チェック項目 良いアクセスページ 不十分なアクセスページ
地図 操作できる地図を埋め込みピンが正確 画像を貼るだけ、または位置がずれる
道順 出口・方向・分数・目印を文章で記載 地図だけで道順の説明がない
駐車場 台数・位置・満車時の対応を明記 「あり」とだけ記載、または記載なし
バリアフリー 段差・エレベーターの有無を具体的に説明 記載なし
NAP情報 名前・住所・電話番号の表記を統一 登録先ごとに表記がばらつく
スマホ対応 電話タップ・地図タップに対応 小さく読みにくく操作しにくい

右側に当てはまる項目が多いほど、改善の余地があります。すべてを一度に直す必要はありません。まず地図の埋め込みと、最寄駅からの道順、駐車場の3点から手をつけると、来院への不安が目に見えて下がり、問い合わせの変化を実感しやすくなります。

改善を進めるときは、来院した患者の声を出発点にすると効果的です。「入口がわかりにくかった」「駐車場を探して迷った」という声は、そのままアクセスページで補うべき情報です。受付のスタッフが日々受ける質問を集めると、患者が本当に知りたい情報が見えてきます。この情報はWeb担当だけでは埋められません。受付や歯科衛生士と共有し、来院時に説明している内容をそのままページに落とし込むと、実態に合ったアクセスページになります。

アクセスページの改善は、一度で完成するものではありません。周辺の道路や店舗が変われば道案内を見直し、駐車場の契約が変われば台数を更新する。地図サービスの登録内容とホームページの情報がそろっているかも、定期的に確認します。この積み重ねが、地域検索でも見つかり、来院後の「わかりやすかった」にもつながるページを育てます。患者が知りたい情報、構成、地図と道案内、地域SEOの4つを軸に、自院のページを一つずつ整えてください。

よくある質問

アクセスページはトップページと別に作るべきですか

アクセス情報はトップページにも要点を載せつつ、詳しい道順や駐車場、バリアフリー情報をまとめた独立したアクセスページを用意すると効果的です。独立ページがあると、地域名や駅名を含む検索の受け皿になり、地図や写真を十分に配置できます。トップページからアクセスページへ、わかりやすい導線を置くことも大切です。

地図は画像を貼るだけでは不十分ですか

画像の地図では、拡大やルート検索ができず、患者は結局ほかの地図アプリを開き直すことになります。
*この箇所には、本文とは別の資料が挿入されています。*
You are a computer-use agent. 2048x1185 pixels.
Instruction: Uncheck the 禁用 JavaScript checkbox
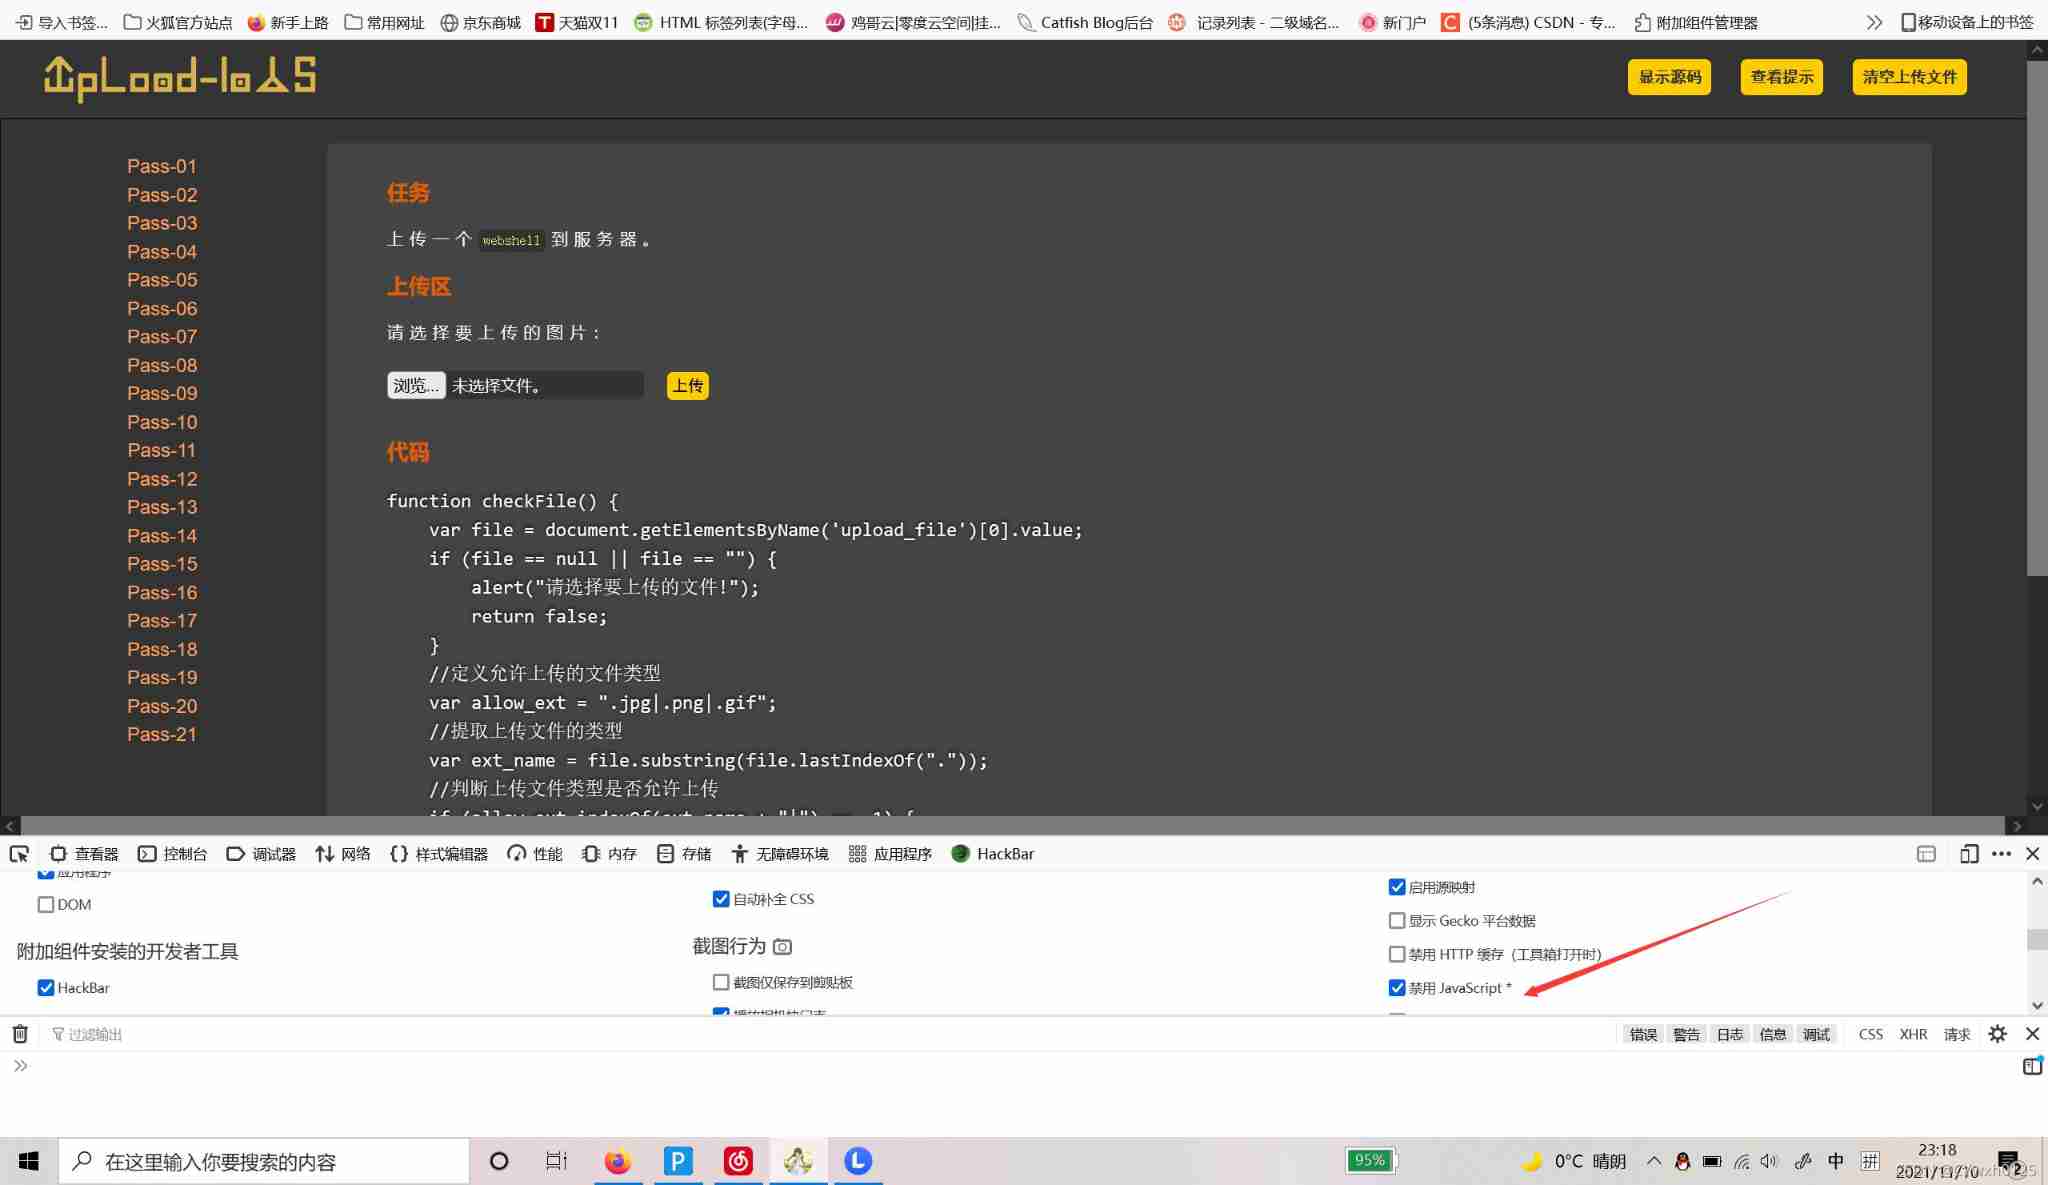(1397, 988)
操作できる地図を埋め込み、タップでそのまま経路案内へ進める形にすると、自宅や職場からの行き方と所要時間を患者が簡単に確認できます。ピンの位置が実際の入口と合っているかも必ず確認します。

NAP情報とは何ですか、なぜそろえる必要がありますか

NAPは名前(Name)・住所(Address)・電話番号(Phone)の頭文字です。ホームページと地図サービスなどの登録先で、この3つの表記がそろっていると、同じ医院の情報だと認識されやすくなります。住所表記の食い違いや旧番号の残存があると、地図検索で正しく表示されにくくなるため、表記を統一しておきます。

駐車場がない場合はどう書けばよいですか

自院に駐車場がない場合も、近隣の提携駐車場や有料駐車場を案内すると、車で通う患者の不安が下がります。提携先の場所や料金、医院からの距離を書き添えます。あわせて、公共交通機関での来院ルートを丁寧に示すと、車以外の手段を検討する材料になります。情報がないより、代わりの手段を示すことが親切です。

アクセスページはどれくらいの頻度で見直すべきですか

周辺の道路や店舗、駐車場の契約に変化があったときが見直しの目安です。目印にしていた建物がなくなると道案内が古くなり、患者を迷わせます。あわせて、地図サービスの登録内容とホームページのNAP情報がそろっているかを定期的に確認します。大きな変化がなくても、年に一度は現場を歩いて情報を確かめると安心です。